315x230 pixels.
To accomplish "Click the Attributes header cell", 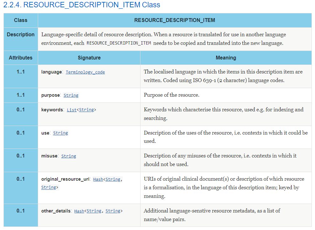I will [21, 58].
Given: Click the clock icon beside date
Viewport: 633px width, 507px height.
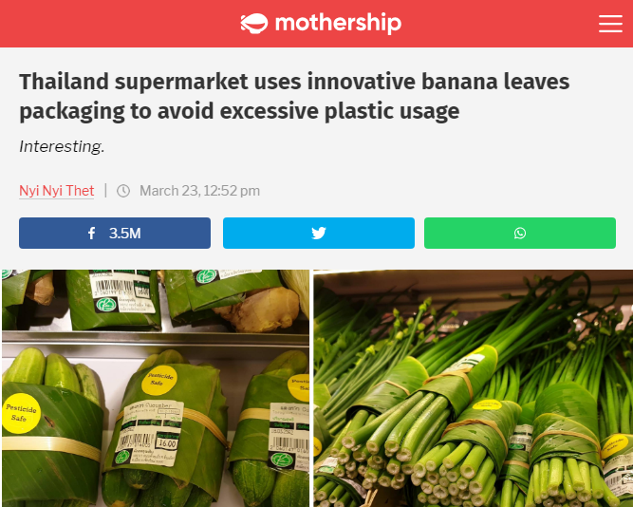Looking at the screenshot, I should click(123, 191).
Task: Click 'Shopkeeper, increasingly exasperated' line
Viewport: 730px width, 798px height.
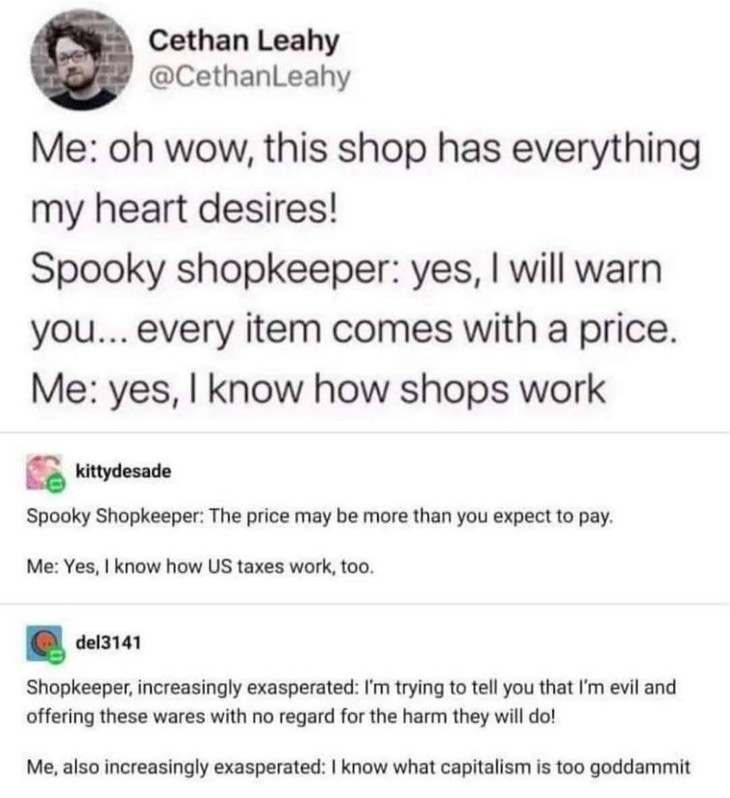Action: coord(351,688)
....
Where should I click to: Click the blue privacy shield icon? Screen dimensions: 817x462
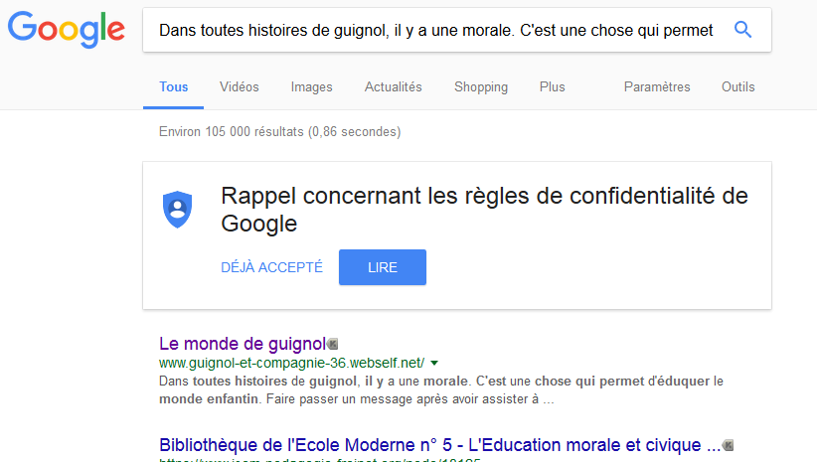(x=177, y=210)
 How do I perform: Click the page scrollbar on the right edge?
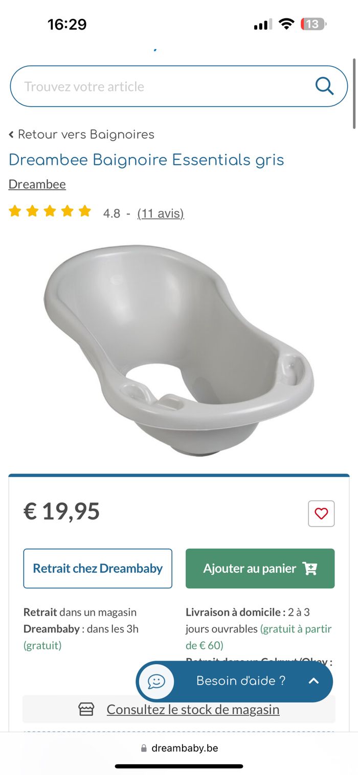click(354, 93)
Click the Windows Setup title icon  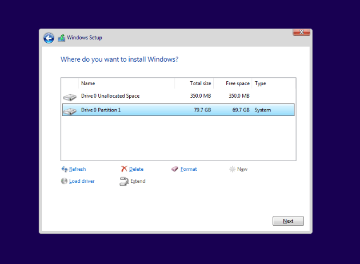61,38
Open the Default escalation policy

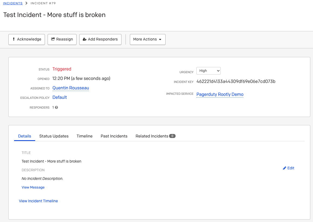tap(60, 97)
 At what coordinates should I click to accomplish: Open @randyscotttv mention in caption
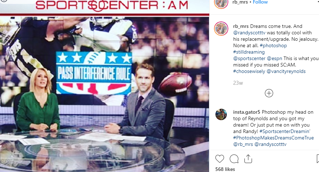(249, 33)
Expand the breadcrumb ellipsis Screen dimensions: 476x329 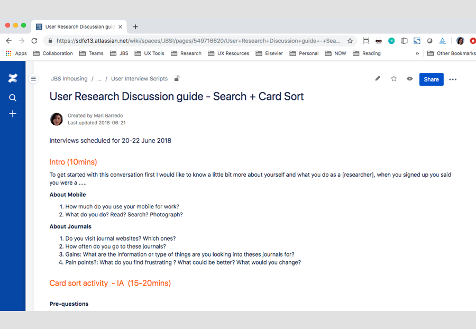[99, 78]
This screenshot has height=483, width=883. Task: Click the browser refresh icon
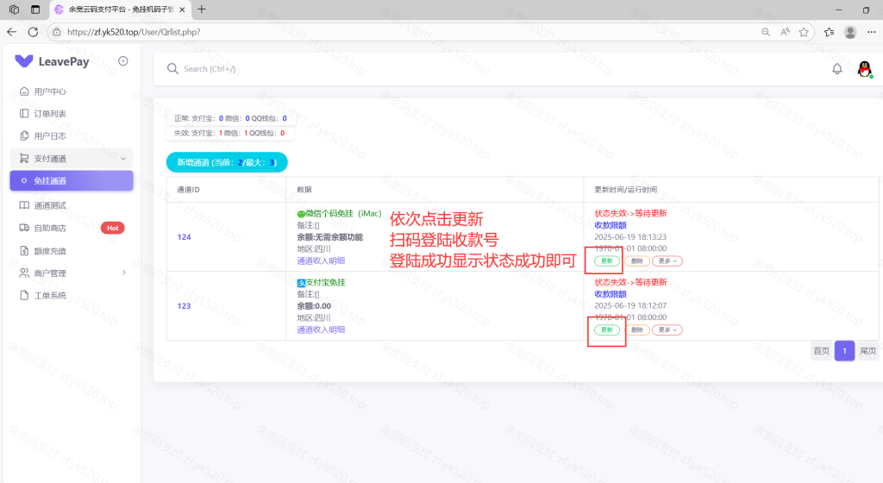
....
**What is needed**
In the listing above, how many lines include the word "Task"? Answer with the number and nothing more.

**Solution to the exercise**
2